On the flip side, Shaw Communications' recent strategic business initiatives look impressive. These include the sale of data center operations - ViaWest - to Peak 10 Holding Corp and the utilization of the net proceeds from the sale for the purchase of wireless spectrums from Quebecor Media. The company's rating outlook upgrade by Moody's Investor Services was a major positive. The company has positioned itself as a pure-play Canadian telecom company with the divesture of its unit - Shaw Media - to Corus Entertainment. The company's venture into the Canadian wireless market with the acquisition of a 100% interest in Mid-Bowline Group Corp (the parent company of WIND Mobile Corp) is likely to pay off.
It is to be seen whether the company can maintain last quarter's massive user gain in the upcoming quarterly results. In fourth-quarter 2017, video cable customer base in the Consumer segment totaled 1,671,277, reflecting a net addition of 7,567 subscribers. In the Wireless Segment, postpaid customer base totaled 764,091 reflecting a net addition of 29,089 customers in the reported quarter. The prepaid section gained 11,925 customers taking the total to 383,082 customers.
Our proven model does not conclusively show that Shaw Communications is likely to beat the Zacks Consensus Estimate this quarter. This is because a stock needs to have both a positive Earnings ESP and a Zacks Rank #1 (Strong Buy), 2 (Buy) or 3 (Hold) for this to happen. Unfortunately, that is not the case here as elaborated below.
Zacks ESP: Shaw Communications has an Earnings ESP of +2.00%. This is because the Most Accurate estimate is at 26 cents while the Zacks Consensus Estimate is pegged at 25 cents. You can uncover the best stocks to buy or sell before they're reported with the Earnings ESP Filter .
Zacks Rank: Shaw Communications has a Zacks Rank #5 (Strong Sell).
Notably, we caution against stocks with a Zacks Rank #4 (Sell) or 5 going into the earnings announcement, especially when the company is seeing negative estimate revisions.

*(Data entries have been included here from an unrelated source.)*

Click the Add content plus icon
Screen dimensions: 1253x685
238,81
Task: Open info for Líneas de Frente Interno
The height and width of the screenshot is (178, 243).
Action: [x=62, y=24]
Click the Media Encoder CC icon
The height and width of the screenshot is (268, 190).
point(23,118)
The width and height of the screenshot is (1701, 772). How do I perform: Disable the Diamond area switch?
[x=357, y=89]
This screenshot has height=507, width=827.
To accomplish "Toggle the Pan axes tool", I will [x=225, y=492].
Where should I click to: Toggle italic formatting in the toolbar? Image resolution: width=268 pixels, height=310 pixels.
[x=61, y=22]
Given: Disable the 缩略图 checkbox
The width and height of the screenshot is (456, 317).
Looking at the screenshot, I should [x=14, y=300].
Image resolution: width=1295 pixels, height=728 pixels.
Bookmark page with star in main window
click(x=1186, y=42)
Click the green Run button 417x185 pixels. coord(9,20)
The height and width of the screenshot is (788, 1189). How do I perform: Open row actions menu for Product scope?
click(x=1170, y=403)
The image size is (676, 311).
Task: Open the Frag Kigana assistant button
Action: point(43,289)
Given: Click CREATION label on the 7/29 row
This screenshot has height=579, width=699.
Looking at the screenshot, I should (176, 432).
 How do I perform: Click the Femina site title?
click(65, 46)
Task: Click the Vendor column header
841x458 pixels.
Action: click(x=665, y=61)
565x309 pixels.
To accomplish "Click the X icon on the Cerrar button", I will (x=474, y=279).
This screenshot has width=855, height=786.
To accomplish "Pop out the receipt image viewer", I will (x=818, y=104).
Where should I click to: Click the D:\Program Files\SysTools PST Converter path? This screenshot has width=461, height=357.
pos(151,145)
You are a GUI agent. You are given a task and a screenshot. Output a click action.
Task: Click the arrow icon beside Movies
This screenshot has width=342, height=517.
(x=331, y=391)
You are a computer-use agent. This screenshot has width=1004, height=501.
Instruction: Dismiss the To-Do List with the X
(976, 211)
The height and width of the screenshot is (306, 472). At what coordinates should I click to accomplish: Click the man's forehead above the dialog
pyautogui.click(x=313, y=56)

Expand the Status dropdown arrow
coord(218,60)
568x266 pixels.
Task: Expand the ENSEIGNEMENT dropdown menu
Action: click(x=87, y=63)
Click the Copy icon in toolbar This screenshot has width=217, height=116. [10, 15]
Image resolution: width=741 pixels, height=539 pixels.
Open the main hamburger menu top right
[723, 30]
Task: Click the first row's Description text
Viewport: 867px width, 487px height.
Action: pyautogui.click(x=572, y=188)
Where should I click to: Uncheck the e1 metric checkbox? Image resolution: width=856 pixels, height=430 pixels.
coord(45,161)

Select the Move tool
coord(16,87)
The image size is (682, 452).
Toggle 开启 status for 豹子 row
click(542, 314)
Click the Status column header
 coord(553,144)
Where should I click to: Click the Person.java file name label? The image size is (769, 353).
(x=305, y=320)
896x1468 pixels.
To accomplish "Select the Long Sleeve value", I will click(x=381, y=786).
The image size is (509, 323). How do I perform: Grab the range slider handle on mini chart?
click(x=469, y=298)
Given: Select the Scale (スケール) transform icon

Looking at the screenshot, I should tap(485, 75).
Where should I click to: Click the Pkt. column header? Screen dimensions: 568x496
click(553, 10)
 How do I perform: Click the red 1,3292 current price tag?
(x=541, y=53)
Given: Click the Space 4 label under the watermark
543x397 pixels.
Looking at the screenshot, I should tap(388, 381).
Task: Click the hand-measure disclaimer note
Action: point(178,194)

Shaw Communications Inc. Price and EPS Surprise
Charter Communications Inc CHTR from the broader Consumer Discretionary sector has the right combination of elements to post an earnings beat when it expectedly posts fourth-quarter 2017 results on Feb 15. Charter has an Earnings ESP of +0.97% and a Zacks Rank #3. You can see the complete list of today's Zacks #1 Rank stocks here .
The company's sales and earnings estimates for fourth-quarter 2017 are estimated to increase 3.1% and 166.7%, respectively.